** TEXT BLOCK **
2. Division of Bioinformatics and Computational Biology, Department of Medical Informatics and Clinical Epidemiology and Oregon Clinical and Translational Research Institute, Oregon Health & Sciences University, 3181 S.W. Sam Jackson Park Rd., Portland, 97239-3098.
Background: Reconstructability Analysis (RA) has been used to detect epistasis in genomic data; in that work, even the simplest RA models (variable-based models without loops) gave performance superior to two other methods. A follow-on theoretical study showed that RA also offers higher-resolution models, namely variable-based models with loops and state-based models, likely to be even more effective in modeling epistasis, and also described several mathematical approaches to classifying types of epistasis.
Methods: The present paper extends this second study by discussing a non-standard use of RA: the analysis of epistasis in quantitative as opposed to nominal variables; such quantitative variables are, for example, encountered in genetic characterizations of gene expression, e.g., eQTL data. Three methods are investigated for applying variable- and state-based RA to quantitative dependent variables: (i) k-systems analysis, which treats continuous function values as pseudofrequencies, (ii) b-systems analysis, which derives continuous values from binned DVs using expected value calculations, and (iii) u-systems analysis, which treats continuous function values as pseudo-utilities subject to a lottery. These methods are demonstrated and compared on synthetic data.

(Lines from a dataset)
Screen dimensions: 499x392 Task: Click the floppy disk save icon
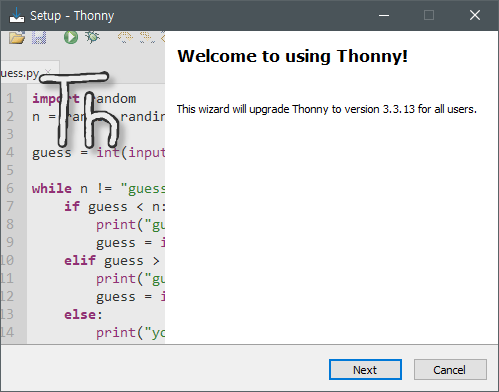pos(39,37)
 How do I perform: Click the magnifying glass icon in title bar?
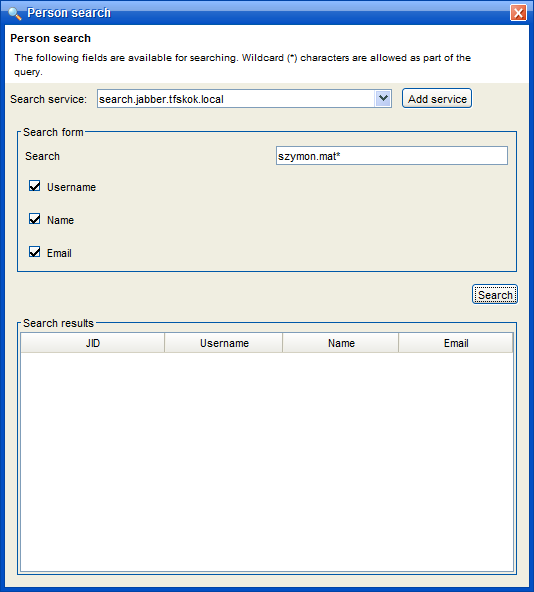click(x=14, y=13)
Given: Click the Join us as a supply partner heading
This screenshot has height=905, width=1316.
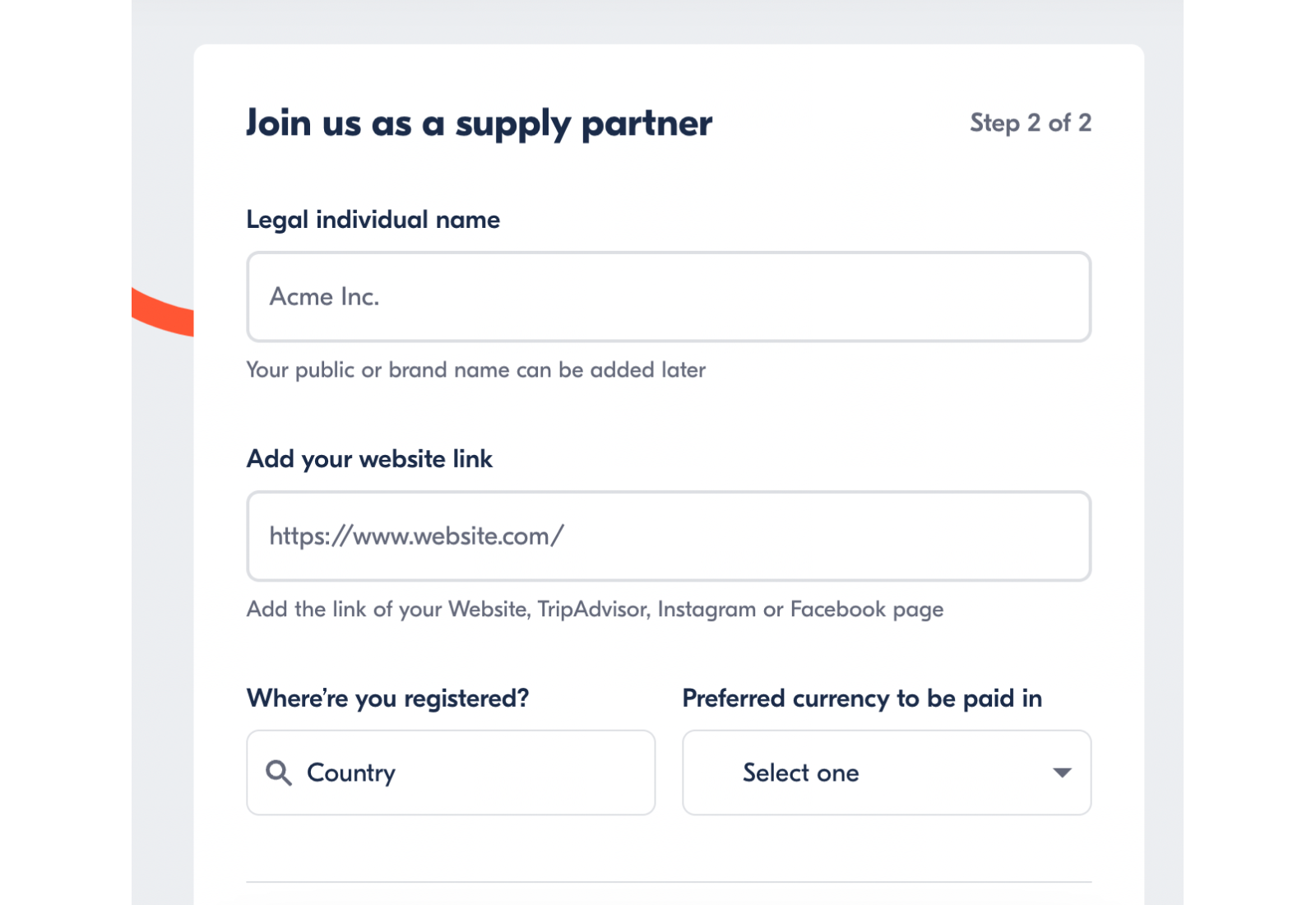Looking at the screenshot, I should pyautogui.click(x=479, y=123).
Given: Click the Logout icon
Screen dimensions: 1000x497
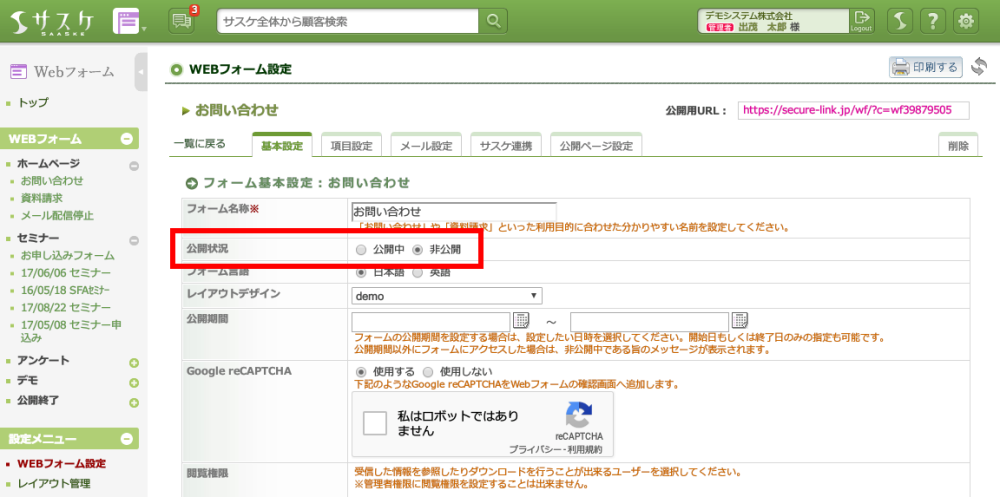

** TASK **
Restate the Reconstructability Analysis text, beginning at the words "2. Division of" and stopping after "Rd., Portland, 97239-3098.", with "Portland" replaced by "Beaverton".

** RESPONSE BOX **
2. Division of Bioinformatics and Computational Biology, Department of Medical Informatics and Clinical Epidemiology and Oregon Clinical and Translational Research Institute, Oregon Health & Sciences University, 3181 S.W. Sam Jackson Park Rd., Beaverton, 97239-3098.